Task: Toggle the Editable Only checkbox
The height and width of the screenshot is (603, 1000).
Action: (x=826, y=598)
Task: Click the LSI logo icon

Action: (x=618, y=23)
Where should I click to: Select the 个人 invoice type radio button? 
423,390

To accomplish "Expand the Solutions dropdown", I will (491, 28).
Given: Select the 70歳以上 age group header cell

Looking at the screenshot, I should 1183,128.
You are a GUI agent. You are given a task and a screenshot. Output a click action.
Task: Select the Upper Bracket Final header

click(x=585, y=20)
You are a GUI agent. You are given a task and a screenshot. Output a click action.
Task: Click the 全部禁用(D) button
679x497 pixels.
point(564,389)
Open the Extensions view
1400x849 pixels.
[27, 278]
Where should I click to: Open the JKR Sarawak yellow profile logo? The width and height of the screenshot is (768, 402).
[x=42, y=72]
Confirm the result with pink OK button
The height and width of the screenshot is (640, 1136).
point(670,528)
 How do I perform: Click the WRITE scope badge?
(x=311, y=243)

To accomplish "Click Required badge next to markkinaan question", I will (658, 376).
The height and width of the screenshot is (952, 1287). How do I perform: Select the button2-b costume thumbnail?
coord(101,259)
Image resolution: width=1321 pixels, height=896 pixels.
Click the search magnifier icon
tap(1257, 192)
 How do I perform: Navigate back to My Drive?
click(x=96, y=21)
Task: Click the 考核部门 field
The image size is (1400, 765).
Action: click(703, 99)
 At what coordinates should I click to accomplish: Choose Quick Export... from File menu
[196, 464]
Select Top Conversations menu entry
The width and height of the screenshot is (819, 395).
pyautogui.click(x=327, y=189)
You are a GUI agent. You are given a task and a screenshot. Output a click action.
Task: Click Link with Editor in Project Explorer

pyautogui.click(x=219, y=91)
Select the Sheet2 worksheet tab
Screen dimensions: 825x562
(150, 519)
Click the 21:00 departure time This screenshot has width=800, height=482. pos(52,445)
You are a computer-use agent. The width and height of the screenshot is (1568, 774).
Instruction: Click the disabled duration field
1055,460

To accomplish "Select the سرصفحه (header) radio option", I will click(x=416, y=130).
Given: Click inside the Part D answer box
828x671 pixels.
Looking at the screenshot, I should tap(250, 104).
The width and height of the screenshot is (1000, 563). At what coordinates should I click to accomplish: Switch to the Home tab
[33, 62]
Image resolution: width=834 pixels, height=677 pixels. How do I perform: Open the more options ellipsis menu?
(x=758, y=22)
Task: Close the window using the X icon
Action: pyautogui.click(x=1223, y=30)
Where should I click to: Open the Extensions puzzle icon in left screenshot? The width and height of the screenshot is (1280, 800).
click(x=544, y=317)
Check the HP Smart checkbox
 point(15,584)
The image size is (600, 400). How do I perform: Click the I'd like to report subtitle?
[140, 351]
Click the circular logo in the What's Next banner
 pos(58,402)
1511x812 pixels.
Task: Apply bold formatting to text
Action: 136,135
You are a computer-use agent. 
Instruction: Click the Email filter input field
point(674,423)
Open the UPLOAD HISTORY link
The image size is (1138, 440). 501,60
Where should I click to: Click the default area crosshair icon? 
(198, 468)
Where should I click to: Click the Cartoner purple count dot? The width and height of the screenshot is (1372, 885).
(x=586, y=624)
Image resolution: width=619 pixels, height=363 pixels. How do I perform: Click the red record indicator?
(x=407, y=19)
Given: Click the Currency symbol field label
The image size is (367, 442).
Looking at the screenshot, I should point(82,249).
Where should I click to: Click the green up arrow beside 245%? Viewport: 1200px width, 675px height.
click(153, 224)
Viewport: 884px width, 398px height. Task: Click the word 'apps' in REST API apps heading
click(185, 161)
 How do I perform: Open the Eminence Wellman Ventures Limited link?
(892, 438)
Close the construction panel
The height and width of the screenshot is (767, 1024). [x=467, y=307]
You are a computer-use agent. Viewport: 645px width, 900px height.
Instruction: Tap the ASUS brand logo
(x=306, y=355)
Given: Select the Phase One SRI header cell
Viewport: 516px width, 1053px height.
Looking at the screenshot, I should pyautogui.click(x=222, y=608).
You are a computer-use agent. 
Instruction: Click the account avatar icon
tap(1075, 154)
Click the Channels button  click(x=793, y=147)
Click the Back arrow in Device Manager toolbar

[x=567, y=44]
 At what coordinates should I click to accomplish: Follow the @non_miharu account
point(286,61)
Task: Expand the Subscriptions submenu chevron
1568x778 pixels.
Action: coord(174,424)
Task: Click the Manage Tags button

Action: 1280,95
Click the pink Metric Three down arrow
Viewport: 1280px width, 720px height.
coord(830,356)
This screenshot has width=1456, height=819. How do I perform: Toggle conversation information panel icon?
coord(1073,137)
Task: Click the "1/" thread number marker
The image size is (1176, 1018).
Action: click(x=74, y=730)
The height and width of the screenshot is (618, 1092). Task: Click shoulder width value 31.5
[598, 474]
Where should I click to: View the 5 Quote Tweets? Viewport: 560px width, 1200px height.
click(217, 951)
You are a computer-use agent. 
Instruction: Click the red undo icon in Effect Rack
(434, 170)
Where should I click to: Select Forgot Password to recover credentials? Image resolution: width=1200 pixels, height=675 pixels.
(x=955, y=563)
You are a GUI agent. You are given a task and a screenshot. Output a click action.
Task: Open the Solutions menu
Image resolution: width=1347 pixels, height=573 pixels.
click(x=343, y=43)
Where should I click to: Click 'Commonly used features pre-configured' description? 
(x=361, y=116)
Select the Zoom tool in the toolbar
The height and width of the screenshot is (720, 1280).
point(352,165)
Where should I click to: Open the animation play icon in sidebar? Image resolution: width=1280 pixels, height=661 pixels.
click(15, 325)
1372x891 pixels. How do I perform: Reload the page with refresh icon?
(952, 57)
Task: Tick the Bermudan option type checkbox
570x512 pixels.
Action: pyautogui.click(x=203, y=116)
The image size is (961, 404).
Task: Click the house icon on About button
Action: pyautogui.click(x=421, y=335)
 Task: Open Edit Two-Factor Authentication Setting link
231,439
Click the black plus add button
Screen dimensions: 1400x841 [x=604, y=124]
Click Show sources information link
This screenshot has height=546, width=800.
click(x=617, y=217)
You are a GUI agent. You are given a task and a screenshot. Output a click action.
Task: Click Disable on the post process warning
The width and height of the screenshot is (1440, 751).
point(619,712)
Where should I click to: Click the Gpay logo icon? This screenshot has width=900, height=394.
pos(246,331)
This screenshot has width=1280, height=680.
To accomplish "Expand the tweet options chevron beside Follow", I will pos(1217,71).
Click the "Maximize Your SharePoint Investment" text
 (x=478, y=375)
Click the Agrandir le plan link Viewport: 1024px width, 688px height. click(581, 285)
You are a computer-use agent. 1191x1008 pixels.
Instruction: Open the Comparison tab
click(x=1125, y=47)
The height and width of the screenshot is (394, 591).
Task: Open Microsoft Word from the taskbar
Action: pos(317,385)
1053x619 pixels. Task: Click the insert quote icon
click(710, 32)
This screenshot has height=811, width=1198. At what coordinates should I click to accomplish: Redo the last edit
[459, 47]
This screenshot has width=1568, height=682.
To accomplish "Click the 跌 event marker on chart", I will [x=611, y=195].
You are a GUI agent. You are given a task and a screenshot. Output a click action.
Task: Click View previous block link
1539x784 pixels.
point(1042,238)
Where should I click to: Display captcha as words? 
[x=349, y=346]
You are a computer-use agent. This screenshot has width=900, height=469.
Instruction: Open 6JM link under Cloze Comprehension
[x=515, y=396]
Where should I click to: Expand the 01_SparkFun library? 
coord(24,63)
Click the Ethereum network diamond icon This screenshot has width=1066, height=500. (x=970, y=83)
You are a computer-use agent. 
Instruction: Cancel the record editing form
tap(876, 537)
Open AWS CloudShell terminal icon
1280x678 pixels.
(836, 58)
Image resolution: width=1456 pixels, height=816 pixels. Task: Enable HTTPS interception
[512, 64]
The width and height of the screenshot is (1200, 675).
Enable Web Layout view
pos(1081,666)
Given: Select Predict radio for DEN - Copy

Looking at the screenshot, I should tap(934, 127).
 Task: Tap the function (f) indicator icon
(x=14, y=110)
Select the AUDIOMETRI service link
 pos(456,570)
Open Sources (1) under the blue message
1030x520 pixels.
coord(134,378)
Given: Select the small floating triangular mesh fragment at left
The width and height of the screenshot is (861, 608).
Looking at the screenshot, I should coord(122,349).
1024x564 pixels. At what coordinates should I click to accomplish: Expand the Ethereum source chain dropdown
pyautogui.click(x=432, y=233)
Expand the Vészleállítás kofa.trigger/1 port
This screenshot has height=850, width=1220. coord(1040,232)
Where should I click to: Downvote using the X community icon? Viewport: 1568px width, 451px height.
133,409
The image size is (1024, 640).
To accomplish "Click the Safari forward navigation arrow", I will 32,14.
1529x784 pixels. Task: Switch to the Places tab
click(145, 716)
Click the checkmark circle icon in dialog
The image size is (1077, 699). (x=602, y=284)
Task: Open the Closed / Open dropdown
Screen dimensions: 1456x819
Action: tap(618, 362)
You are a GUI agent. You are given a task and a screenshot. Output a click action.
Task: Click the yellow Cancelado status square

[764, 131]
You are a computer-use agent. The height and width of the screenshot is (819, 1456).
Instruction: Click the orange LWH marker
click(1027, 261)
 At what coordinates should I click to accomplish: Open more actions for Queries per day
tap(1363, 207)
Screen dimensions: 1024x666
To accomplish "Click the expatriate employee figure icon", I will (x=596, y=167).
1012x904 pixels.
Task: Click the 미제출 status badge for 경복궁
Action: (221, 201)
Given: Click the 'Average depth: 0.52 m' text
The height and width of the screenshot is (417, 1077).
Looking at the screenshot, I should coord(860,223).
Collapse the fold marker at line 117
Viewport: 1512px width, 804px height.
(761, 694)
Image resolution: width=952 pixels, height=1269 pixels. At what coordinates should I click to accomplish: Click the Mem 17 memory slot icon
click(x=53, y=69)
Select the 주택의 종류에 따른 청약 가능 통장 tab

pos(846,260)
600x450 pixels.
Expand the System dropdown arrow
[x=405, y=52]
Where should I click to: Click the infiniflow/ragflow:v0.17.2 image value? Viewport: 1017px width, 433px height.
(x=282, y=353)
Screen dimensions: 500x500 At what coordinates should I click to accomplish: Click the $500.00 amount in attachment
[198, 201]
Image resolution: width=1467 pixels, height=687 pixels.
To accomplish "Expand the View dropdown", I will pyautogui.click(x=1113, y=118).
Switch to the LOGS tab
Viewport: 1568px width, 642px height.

▬▬▬▬▬▬

» **Directions**
Render the stretch from the line containing "Switch to the LOGS tab" through the end of the entries as a Markdown table with columns Number and Line, omitting blank lines.

» **Result below**
| Number | Line |
|---|---|
| 1 | Switch to the LOGS tab |
| 2 | Viewport: 1568px width, 642px height. |